# Fragmento
____________________

No olvidaré, por curiosa, esta invitación que le hacía una monja contemplativa a unas chicas, con las que yo había ido a visitar a las madres al locutorio para que conocieran la vida contemplativa: «Hijas, a ver si alguna de vosotras se anima a entrar de monja porque, si no, no vamos a tener quien nos entierre».
La conclusión de una de las chicas era firme: «Yo no tengo vocación de enterradora». Y todos lo entendimos perfectamente.
Dadme una comunidad cristiana feliz, comprometida y madura y yo os daré vocaciones.
Pero si nuestras comunidades son pequeños castillos de invierno, con muchas llaves y con un buen foso defensivo, donde no nos falta nada, donde todo se hace secundario cuando hay un partido de fútbol, incluida la oración, donde cada uno se monta su pequeño reino de taifas y escasea alegría de la buena, no esperemos vocaciones, aunque las pidamos todos los días en la oración porque no las merecemos.
Los jóvenes no se impactan por consagrados perfectos y cumplidores, sino por consagrados humanos y fascinados por Jesucristo. Que recitan menos jaculatorias, pero están dispuestos a dejarse querer y a entregarse a los demás.

____________________

# Registros dados
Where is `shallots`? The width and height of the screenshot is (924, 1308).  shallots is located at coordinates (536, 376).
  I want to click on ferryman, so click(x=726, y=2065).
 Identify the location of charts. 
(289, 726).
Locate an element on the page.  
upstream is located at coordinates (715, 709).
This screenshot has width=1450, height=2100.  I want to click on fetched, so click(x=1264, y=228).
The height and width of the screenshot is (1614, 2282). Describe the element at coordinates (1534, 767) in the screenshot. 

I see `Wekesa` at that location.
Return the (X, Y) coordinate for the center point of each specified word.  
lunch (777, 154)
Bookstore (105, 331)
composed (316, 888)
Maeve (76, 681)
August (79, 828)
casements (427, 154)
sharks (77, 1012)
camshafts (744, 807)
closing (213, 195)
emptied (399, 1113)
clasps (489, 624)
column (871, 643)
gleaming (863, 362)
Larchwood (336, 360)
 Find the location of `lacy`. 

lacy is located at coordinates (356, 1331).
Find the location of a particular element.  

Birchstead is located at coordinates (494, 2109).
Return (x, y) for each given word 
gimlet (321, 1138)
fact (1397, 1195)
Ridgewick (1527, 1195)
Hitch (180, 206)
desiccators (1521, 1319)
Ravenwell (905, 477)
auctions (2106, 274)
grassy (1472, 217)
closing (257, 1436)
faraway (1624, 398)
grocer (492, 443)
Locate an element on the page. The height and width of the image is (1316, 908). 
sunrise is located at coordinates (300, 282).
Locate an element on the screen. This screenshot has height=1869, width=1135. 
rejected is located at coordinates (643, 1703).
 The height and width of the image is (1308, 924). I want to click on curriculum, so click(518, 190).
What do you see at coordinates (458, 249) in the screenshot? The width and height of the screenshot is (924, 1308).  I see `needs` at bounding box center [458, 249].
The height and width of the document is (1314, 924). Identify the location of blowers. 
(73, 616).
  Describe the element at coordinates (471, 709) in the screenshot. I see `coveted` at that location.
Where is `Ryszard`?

____________________

# Instrucción de trabajo
Según el fragmento, ¿qué dijo una de las chicas como conclusión tras la invitación de la monja contemplativa?

# Solución propuesta
Dijo: «Yo no tengo vocación de enterradora».